2025年3月14日，廣州醫科大學附屬市八醫院李鋒團隊在Antiviral Research發表了題為“

A hepatitis B virus-free cccDNA-producing stable cell for antiviral screening

實現HBV功能性治愈是目前臨床治療的理想目標。盡管現有抗病毒藥物可有效抑制HBV病毒復制，有些患者也可實現功能性治愈，但，現在治療策略對HBV cccDNA（共價閉合環狀DNA）無能為力，HBV cccDNA在體內不但持續存在，而且可以活躍轉錄產生pgRNA，生產子代病毒。開發直接靶向HBV cccDNA的新型抗病毒藥物迫在眉睫，然而，可供研究HBV cccDNA的細胞模型較少。一方面，HBV cccDNA 特異性檢測技術不足。HBV cccDNA在細胞內的水平低，且與其他HBV病毒復制中間產物序列高度相似，常規PCR檢測方法難以區分，經典Southern Blot方法靈敏度不夠。另一方面，缺少適用于直接靶向HBV cccDNA的高通量藥物篩選模型。

為克服以上難題，李鋒團隊開發設計了一種能夠自主產生HBV cccDNA的細胞系。該系統具有以下特點。1.胞內HBV cccDNA水平提高。1）為避免插入報告基因增加HBV基因組長度導致病毒包裝效率降低，該體系中利用功能互補策略，將病毒蛋白的產生和HBV前基因組RNA（pgRNA）生成分為兩個獨立部分，HBV病毒蛋白Core、Pol和HBx位于輔助部分（Helper），pgRNA provider的長度得到有效縮短，不會受插入報告基因的影響。2）該體系不表達HBsAg病毒蛋白，所轉錄產生的pgRNA均導向細胞內HBV cccDNA內循環。2.熒光素酶報告基因可作為活躍轉錄HBV cccDNA的替代性標志物。1）Gaussia熒光素酶僅來源于所形成的HBV cccDNA reporter，通過Gaussia熒光素酶（Gluc）報告系統精確反映細胞內cccDNA水平。2）Gluc以分泌形式釋放到細胞培養基中，可輕松實現對同一實驗孔中HBV cccDNA的連續檢測。3. 雙熒光素酶系統。同時，穩定表達HBV cccDNA的細胞基因組中引入螢火蟲熒光素酶報告系統，可用于評估藥物毒性與細胞活性。

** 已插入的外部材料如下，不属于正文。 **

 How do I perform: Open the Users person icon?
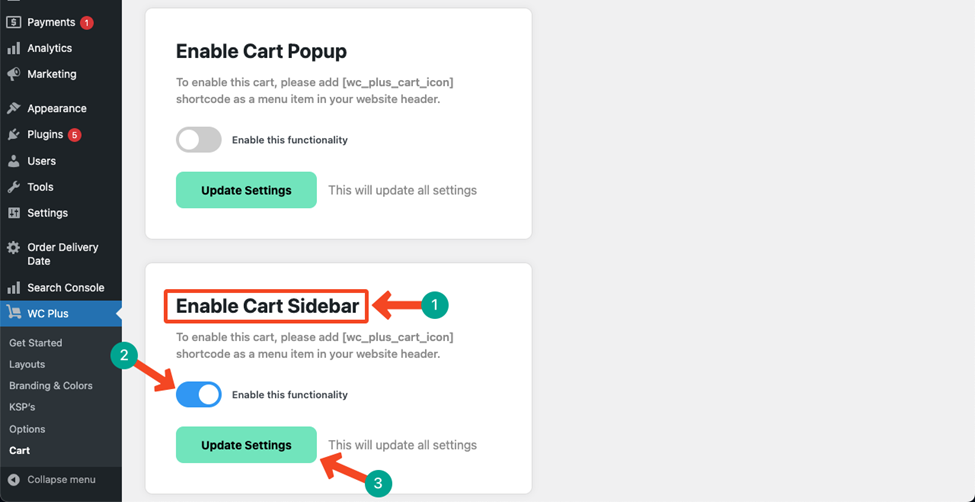click(x=14, y=161)
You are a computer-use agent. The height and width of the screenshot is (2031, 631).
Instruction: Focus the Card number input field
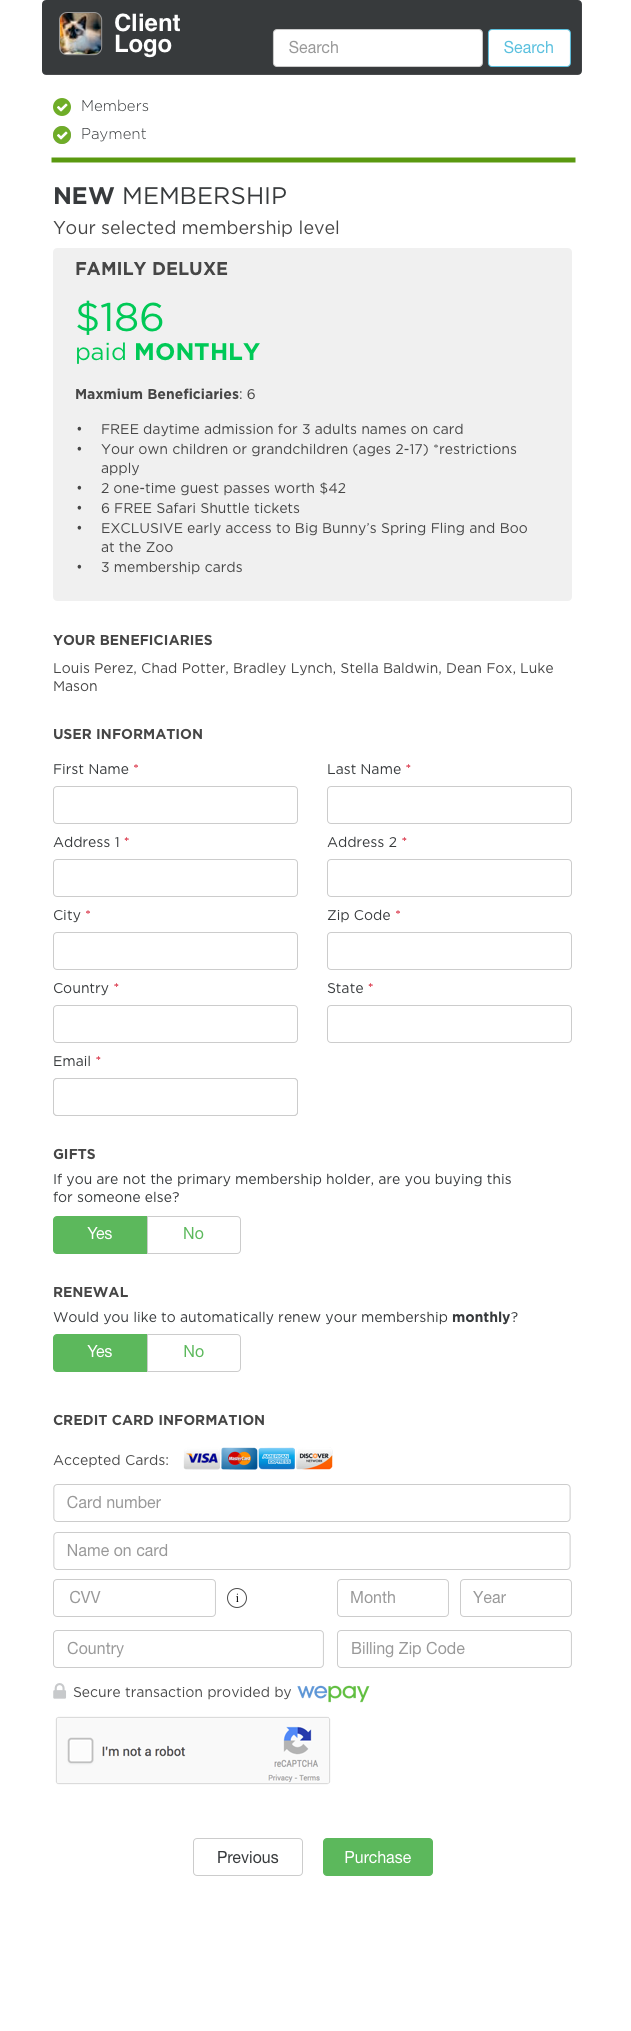point(312,1503)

圖. 細胞系中攜帶Gluc報告基因的HBV cccDNA形成示意圖

在高通量篩選的概念驗證測試中，團隊利用該細胞系對2074種化合物進行高通量藥物篩選，最終鑒定出4種具有HBV cccDNA顯著抑制活性的候選藥物，初步證實了該篩選平臺的有效性和實用性。該研究為探索HBV cccDNA生成與穩定機制提供了有力工具，也為抗HBV新藥研發創造了便利條件。

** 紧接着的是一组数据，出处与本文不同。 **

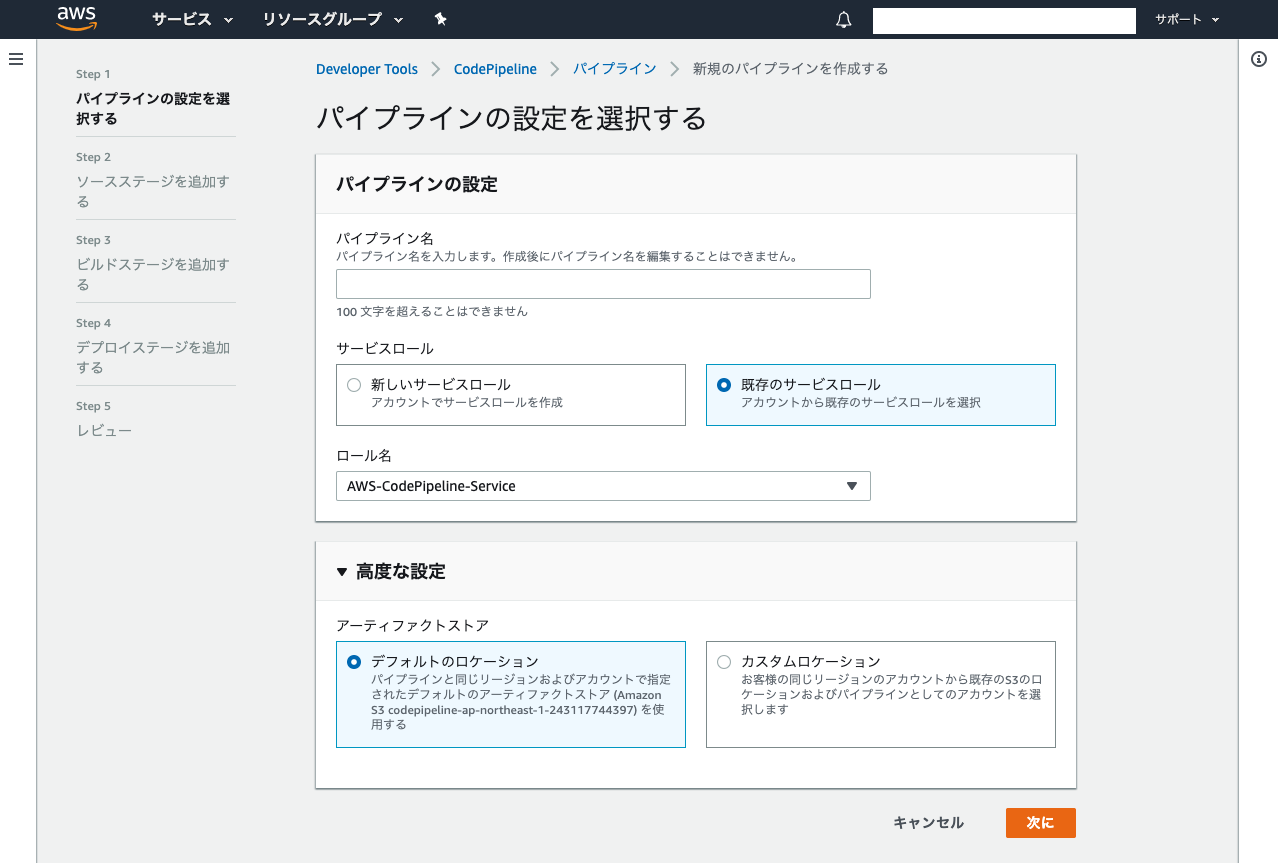
Task: Collapse the 高度な設定 section
Action: [341, 572]
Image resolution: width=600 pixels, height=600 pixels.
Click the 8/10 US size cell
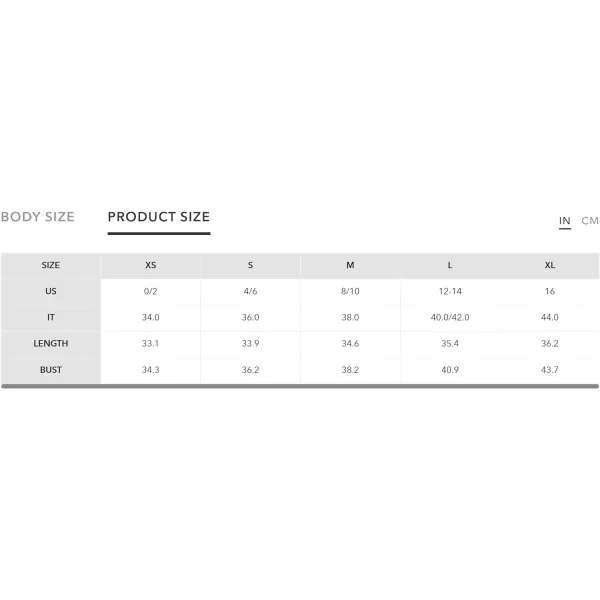350,291
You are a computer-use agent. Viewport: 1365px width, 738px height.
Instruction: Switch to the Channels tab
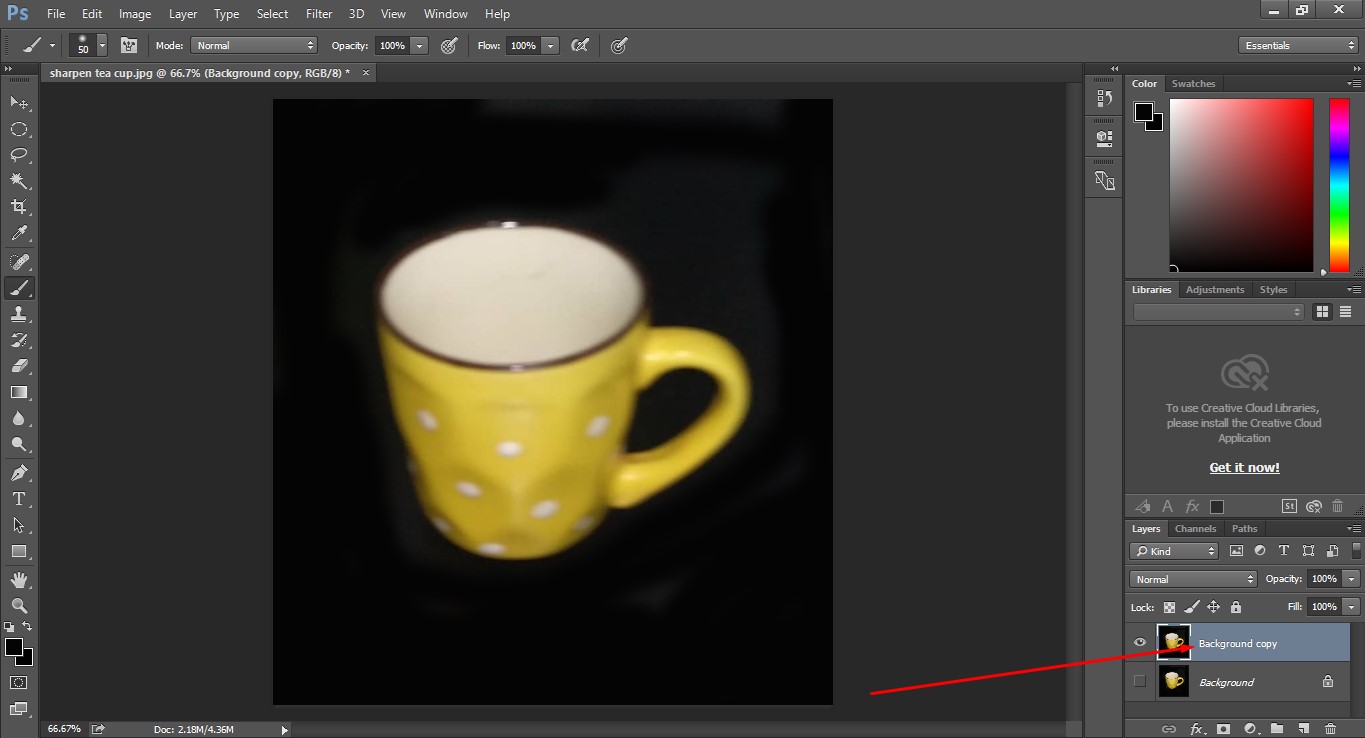pos(1195,529)
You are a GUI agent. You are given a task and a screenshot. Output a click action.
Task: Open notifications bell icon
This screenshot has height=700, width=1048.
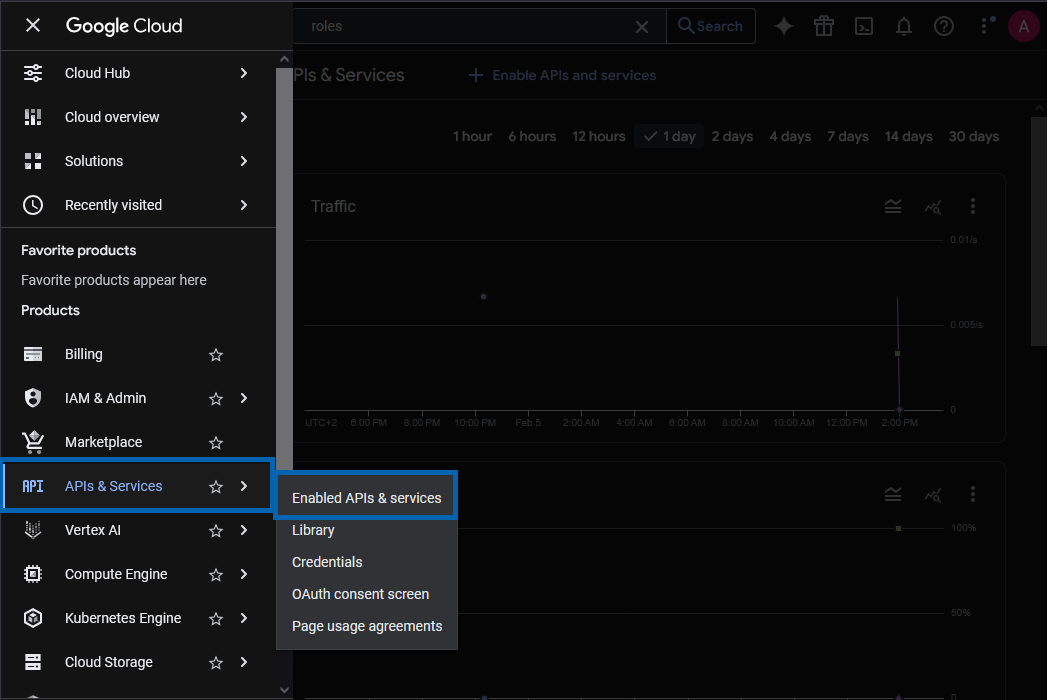904,26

本研究得到了廣州市重點研發計劃等多個項目資助。廣州醫科大學附屬市八醫院傳染病研究所李鋒研究員為本文的通訊作者，馮成千、石靜蓉、陳允甫與陳思思為本文的共同第一作者。

原文鏈接：https://doi.org/10.1016/j.antiviral.2025.106143